(Supplied information)

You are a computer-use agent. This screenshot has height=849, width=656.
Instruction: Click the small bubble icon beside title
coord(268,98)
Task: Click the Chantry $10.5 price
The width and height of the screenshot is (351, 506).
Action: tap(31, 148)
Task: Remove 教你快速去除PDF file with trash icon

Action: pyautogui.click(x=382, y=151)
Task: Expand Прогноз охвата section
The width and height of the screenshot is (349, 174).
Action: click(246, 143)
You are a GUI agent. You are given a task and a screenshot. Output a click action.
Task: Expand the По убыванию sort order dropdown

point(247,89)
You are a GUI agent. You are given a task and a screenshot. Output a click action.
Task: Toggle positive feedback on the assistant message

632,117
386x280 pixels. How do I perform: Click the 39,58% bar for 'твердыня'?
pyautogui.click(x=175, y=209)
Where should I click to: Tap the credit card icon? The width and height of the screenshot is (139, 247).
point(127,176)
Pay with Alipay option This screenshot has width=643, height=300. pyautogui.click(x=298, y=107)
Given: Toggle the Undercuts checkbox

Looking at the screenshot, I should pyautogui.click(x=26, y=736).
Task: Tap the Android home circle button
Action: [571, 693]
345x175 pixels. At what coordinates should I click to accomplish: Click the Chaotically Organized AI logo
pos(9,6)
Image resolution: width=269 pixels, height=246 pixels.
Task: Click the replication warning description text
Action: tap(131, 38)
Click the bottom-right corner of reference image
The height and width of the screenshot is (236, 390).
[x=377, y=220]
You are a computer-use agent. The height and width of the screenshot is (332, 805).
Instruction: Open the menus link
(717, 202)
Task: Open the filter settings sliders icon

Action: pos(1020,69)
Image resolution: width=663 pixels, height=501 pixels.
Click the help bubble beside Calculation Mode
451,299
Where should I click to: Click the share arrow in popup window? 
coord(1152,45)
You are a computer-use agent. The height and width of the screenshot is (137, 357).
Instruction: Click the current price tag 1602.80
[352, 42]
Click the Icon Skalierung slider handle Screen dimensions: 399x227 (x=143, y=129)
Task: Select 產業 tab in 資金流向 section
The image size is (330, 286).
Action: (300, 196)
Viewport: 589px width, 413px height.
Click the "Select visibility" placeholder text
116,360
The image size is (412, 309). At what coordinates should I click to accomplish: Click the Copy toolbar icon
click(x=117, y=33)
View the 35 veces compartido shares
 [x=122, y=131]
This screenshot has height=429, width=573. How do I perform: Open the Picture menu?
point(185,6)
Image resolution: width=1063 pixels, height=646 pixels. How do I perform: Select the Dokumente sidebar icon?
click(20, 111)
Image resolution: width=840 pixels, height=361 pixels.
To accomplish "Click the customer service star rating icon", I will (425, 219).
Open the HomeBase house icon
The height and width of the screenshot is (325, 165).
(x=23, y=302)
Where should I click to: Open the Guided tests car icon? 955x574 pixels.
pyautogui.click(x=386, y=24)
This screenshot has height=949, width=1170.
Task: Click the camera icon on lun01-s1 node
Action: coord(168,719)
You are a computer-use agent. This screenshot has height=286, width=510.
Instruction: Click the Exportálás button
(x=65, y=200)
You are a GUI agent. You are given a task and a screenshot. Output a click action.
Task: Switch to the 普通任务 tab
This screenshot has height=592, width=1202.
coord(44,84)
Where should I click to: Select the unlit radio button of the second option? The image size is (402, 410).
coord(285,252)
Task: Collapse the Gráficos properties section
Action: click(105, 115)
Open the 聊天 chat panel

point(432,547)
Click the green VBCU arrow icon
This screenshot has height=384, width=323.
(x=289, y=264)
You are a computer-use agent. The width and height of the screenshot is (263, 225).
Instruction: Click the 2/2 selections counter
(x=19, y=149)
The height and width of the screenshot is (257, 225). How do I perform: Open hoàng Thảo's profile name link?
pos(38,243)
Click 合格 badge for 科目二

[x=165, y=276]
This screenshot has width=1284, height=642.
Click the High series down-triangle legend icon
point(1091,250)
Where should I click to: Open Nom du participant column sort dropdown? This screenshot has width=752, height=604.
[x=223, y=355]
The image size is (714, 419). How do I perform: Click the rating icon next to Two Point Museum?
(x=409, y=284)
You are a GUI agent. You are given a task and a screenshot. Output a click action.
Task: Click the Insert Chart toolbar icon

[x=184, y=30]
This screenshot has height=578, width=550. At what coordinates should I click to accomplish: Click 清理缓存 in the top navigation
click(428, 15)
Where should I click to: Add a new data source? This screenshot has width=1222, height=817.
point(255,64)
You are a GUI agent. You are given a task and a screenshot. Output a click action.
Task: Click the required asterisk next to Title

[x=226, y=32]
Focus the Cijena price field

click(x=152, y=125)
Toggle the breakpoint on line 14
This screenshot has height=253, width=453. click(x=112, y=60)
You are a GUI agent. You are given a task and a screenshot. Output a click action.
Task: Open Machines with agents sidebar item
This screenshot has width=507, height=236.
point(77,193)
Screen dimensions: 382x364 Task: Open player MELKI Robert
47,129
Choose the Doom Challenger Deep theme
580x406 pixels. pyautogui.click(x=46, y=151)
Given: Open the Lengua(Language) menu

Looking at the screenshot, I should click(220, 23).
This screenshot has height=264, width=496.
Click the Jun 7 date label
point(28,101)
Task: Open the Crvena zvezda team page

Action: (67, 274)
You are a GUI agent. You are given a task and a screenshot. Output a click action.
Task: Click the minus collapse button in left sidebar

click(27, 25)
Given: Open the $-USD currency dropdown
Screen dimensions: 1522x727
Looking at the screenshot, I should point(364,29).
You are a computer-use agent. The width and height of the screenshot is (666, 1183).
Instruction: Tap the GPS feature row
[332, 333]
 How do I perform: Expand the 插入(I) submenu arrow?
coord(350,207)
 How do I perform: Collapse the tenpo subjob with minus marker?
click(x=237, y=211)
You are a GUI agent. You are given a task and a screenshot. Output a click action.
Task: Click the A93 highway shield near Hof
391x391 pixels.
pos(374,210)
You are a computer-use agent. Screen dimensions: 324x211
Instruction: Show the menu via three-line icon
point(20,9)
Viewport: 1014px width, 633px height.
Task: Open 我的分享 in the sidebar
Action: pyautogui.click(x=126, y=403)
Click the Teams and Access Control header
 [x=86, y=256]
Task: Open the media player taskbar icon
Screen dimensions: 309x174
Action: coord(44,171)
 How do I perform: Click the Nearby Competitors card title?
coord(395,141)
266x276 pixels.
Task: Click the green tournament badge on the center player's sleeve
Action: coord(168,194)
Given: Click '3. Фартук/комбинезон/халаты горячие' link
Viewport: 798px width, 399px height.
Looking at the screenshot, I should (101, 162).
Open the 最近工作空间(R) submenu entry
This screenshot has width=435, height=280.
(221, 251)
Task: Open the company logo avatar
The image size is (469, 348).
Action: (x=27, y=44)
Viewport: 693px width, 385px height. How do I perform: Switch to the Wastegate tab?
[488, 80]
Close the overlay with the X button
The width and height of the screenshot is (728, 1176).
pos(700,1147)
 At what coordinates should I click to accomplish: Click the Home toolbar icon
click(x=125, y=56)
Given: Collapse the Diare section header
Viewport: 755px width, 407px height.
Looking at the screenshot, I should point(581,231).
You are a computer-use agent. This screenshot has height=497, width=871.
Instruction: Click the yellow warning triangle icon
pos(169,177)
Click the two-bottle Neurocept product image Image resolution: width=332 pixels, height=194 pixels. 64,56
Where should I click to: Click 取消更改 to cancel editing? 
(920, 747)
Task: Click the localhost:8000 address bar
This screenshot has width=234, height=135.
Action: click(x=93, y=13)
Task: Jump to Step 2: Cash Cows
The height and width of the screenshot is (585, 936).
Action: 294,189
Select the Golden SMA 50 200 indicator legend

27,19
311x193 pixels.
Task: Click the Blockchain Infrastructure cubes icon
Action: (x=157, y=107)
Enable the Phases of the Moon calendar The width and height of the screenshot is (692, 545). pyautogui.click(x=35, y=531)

(End Supplied information)

What the exercise asks ->
The records above need to be retyped in full, exactly as they stand.

Exercise solution ->
You are a computer-use agent. This screenshot has height=849, width=656.
Instruction: Click the small bubble icon beside title
coord(268,98)
Task: Click the Chantry $10.5 price
The width and height of the screenshot is (351, 506).
Action: tap(31, 148)
Task: Remove 教你快速去除PDF file with trash icon

Action: pyautogui.click(x=382, y=151)
Task: Expand Прогноз охвата section
The width and height of the screenshot is (349, 174).
Action: click(246, 143)
You are a GUI agent. You are given a task and a screenshot. Output a click action.
Task: Expand the По убыванию sort order dropdown

point(247,89)
You are a GUI agent. You are given a task and a screenshot. Output a click action.
Task: Toggle positive feedback on the assistant message

632,117
386x280 pixels. How do I perform: Click the 39,58% bar for 'твердыня'?
pyautogui.click(x=175, y=209)
Where should I click to: Tap the credit card icon? The width and height of the screenshot is (139, 247).
point(127,176)
Pay with Alipay option This screenshot has width=643, height=300. pyautogui.click(x=298, y=107)
Given: Toggle the Undercuts checkbox

Looking at the screenshot, I should pyautogui.click(x=26, y=736).
Task: Tap the Android home circle button
Action: [571, 693]
345x175 pixels. At what coordinates should I click to accomplish: Click the Chaotically Organized AI logo
pos(9,6)
Image resolution: width=269 pixels, height=246 pixels.
Task: Click the replication warning description text
Action: tap(131, 38)
Click the bottom-right corner of reference image
The height and width of the screenshot is (236, 390).
[x=377, y=220]
You are a computer-use agent. The height and width of the screenshot is (332, 805).
Instruction: Open the menus link
(717, 202)
Task: Open the filter settings sliders icon

Action: pos(1020,69)
Image resolution: width=663 pixels, height=501 pixels.
Click the help bubble beside Calculation Mode
451,299
Where should I click to: Click the share arrow in popup window? 
coord(1152,45)
You are a computer-use agent. The height and width of the screenshot is (137, 357).
Instruction: Click the current price tag 1602.80
[352, 42]
Click the Icon Skalierung slider handle Screen dimensions: 399x227 (x=143, y=129)
Task: Select 產業 tab in 資金流向 section
The image size is (330, 286).
Action: (300, 196)
Viewport: 589px width, 413px height.
Click the "Select visibility" placeholder text
116,360
The image size is (412, 309). At what coordinates should I click to accomplish: Click the Copy toolbar icon
click(x=117, y=33)
View the 35 veces compartido shares
 [x=122, y=131]
This screenshot has height=429, width=573. How do I perform: Open the Picture menu?
point(185,6)
Image resolution: width=1063 pixels, height=646 pixels. How do I perform: Select the Dokumente sidebar icon?
click(20, 111)
Image resolution: width=840 pixels, height=361 pixels.
To accomplish "Click the customer service star rating icon", I will (425, 219).
Open the HomeBase house icon
The height and width of the screenshot is (325, 165).
(x=23, y=302)
Where should I click to: Open the Guided tests car icon? 955x574 pixels.
pyautogui.click(x=386, y=24)
This screenshot has height=949, width=1170.
Task: Click the camera icon on lun01-s1 node
Action: coord(168,719)
You are a computer-use agent. This screenshot has height=286, width=510.
Instruction: Click the Exportálás button
(x=65, y=200)
You are a GUI agent. You are given a task and a screenshot. Output a click action.
Task: Switch to the 普通任务 tab
This screenshot has height=592, width=1202.
coord(44,84)
Where should I click to: Select the unlit radio button of the second option? The image size is (402, 410).
coord(285,252)
Task: Collapse the Gráficos properties section
Action: click(105, 115)
Open the 聊天 chat panel

point(432,547)
Click the green VBCU arrow icon
This screenshot has height=384, width=323.
(x=289, y=264)
You are a computer-use agent. The width and height of the screenshot is (263, 225).
Instruction: Click the 2/2 selections counter
(x=19, y=149)
The height and width of the screenshot is (257, 225). How do I perform: Open hoàng Thảo's profile name link?
pos(38,243)
Click 合格 badge for 科目二

[x=165, y=276]
This screenshot has width=1284, height=642.
Click the High series down-triangle legend icon
point(1091,250)
Where should I click to: Open Nom du participant column sort dropdown? This screenshot has width=752, height=604.
[x=223, y=355]
The image size is (714, 419). How do I perform: Click the rating icon next to Two Point Museum?
(x=409, y=284)
You are a GUI agent. You are given a task and a screenshot. Output a click action.
Task: Click the Insert Chart toolbar icon

[x=184, y=30]
This screenshot has height=578, width=550. At what coordinates should I click to accomplish: Click 清理缓存 in the top navigation
click(428, 15)
Where should I click to: Add a new data source? This screenshot has width=1222, height=817.
point(255,64)
You are a GUI agent. You are given a task and a screenshot. Output a click action.
Task: Click the required asterisk next to Title

[x=226, y=32]
Focus the Cijena price field

click(x=152, y=125)
Toggle the breakpoint on line 14
This screenshot has height=253, width=453. click(x=112, y=60)
You are a GUI agent. You are given a task and a screenshot. Output a click action.
Task: Open Machines with agents sidebar item
This screenshot has width=507, height=236.
point(77,193)
Screen dimensions: 382x364 Task: Open player MELKI Robert
47,129
Choose the Doom Challenger Deep theme
580x406 pixels. pyautogui.click(x=46, y=151)
Given: Open the Lengua(Language) menu

Looking at the screenshot, I should click(220, 23).
This screenshot has height=264, width=496.
Click the Jun 7 date label
point(28,101)
Task: Open the Crvena zvezda team page

Action: (67, 274)
You are a GUI agent. You are given a task and a screenshot. Output a click action.
Task: Click the minus collapse button in left sidebar

click(27, 25)
Given: Open the $-USD currency dropdown
Screen dimensions: 1522x727
Looking at the screenshot, I should point(364,29).
You are a computer-use agent. The width and height of the screenshot is (666, 1183).
Instruction: Tap the GPS feature row
[332, 333]
 How do I perform: Expand the 插入(I) submenu arrow?
coord(350,207)
 How do I perform: Collapse the tenpo subjob with minus marker?
click(x=237, y=211)
You are a GUI agent. You are given a task and a screenshot. Output a click action.
Task: Click the A93 highway shield near Hof
391x391 pixels.
pos(374,210)
You are a computer-use agent. Screen dimensions: 324x211
Instruction: Show the menu via three-line icon
point(20,9)
Viewport: 1014px width, 633px height.
Task: Open 我的分享 in the sidebar
Action: pyautogui.click(x=126, y=403)
Click the Teams and Access Control header
 [x=86, y=256]
Task: Open the media player taskbar icon
Screen dimensions: 309x174
Action: coord(44,171)
 How do I perform: Click the Nearby Competitors card title?
coord(395,141)
266x276 pixels.
Task: Click the green tournament badge on the center player's sleeve
Action: coord(168,194)
Given: Click '3. Фартук/комбинезон/халаты горячие' link
Viewport: 798px width, 399px height.
Looking at the screenshot, I should (101, 162).
Open the 最近工作空间(R) submenu entry
This screenshot has width=435, height=280.
(221, 251)
Task: Open the company logo avatar
The image size is (469, 348).
Action: (x=27, y=44)
Viewport: 693px width, 385px height. How do I perform: Switch to the Wastegate tab?
[488, 80]
Close the overlay with the X button
The width and height of the screenshot is (728, 1176).
pos(700,1147)
 At what coordinates should I click to accomplish: Click the Home toolbar icon
click(x=125, y=56)
Given: Collapse the Diare section header
Viewport: 755px width, 407px height.
Looking at the screenshot, I should point(581,231).
You are a computer-use agent. This screenshot has height=497, width=871.
Instruction: Click the yellow warning triangle icon
pos(169,177)
Click the two-bottle Neurocept product image Image resolution: width=332 pixels, height=194 pixels. 64,56
Where should I click to: Click 取消更改 to cancel editing? 
(920, 747)
Task: Click the localhost:8000 address bar
This screenshot has width=234, height=135.
Action: click(x=93, y=13)
Task: Jump to Step 2: Cash Cows
The height and width of the screenshot is (585, 936).
Action: 294,189
Select the Golden SMA 50 200 indicator legend

27,19
311x193 pixels.
Task: Click the Blockchain Infrastructure cubes icon
Action: (x=157, y=107)
Enable the Phases of the Moon calendar The width and height of the screenshot is (692, 545). pyautogui.click(x=35, y=531)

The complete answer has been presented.